In a statement, Todd Kaplan, Pepsi's vice president of marketing, said the spot is "celebrating our fans ... by unapologetically letting everyone know that Pepsi is way more than okay" (via Adweek). In truth, the commercial is just slightly more than okay, making our "Best" list based on its sheer audacity ... and possibly informed by the fact that we still can't get Cardi B's "Money" out of our head. No one said life was fair.

​Worst: Planters, 'Mr. Peanut is Always There in Crunch Time'

True or false: "Mr. Peanut is this year's real MVP because he's always there in #Crunchtime." That's what Mr. Peanut's official YouTube channel would like us to believe. However, a passing glance at the Planters ad that ran during Super Bowl LIII may give you pause. As Eater notes, the commercial features a CGI Mr. Peanut careening wildly through town in a giant "Nutmobile," complete with a "NUTS4U" license plate.

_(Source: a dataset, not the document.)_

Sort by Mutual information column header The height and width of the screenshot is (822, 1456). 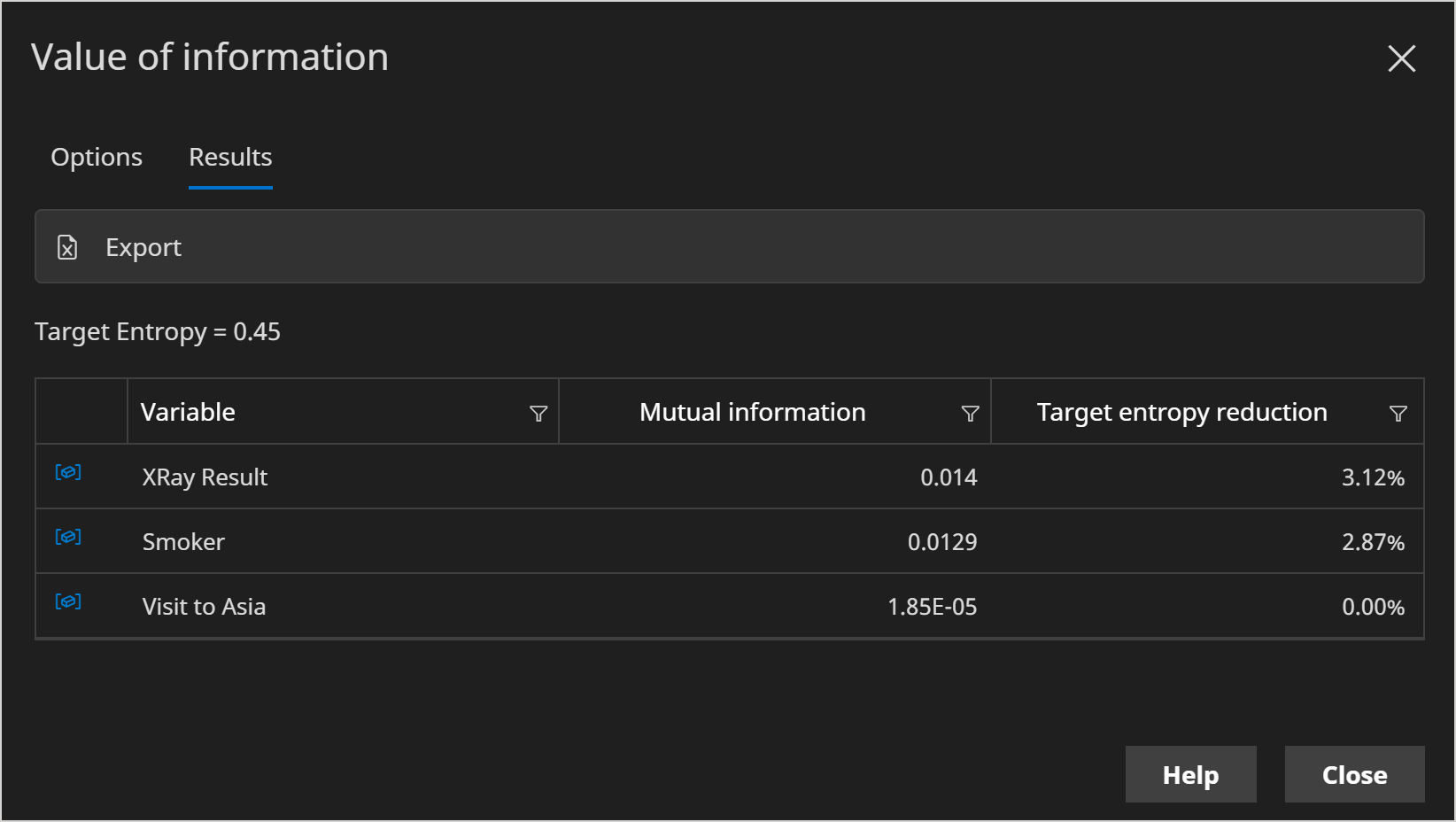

As the "Nutmobile" jumps over a construction site, actor Charlie Sheen looks up from his newspaper. (He's sitting at a bus stop ... license revoked?) Sheen turns to the lady to his right to quip, "And people think I'm nuts." In the commercial's second half, Mr. Peanut spares retired pro baseball player Alex Rodriguez from munching a handful of kale chips by switching them with Planters mixed nuts just in time. Mr. Peanut winks (with the eye not clasping the monocle) and tips his hat to Rodriguez, who offers a perplexed thumbs up. We give this whole commercial a perplexed thumbs down.

At the very least, Sheen was delighted to participate, telling People, "The original line was, 'That guy's driving like a nut.' And then as soon as I said [the new line], I could hear the reaction of the crowd around the monitor." But never mind that alleged zinger: A sentient peanut dressed in Eustace Tilley's wardrobe driving a monster truck to save Alex Rodriguez from kale? It's just a lot to ask from us.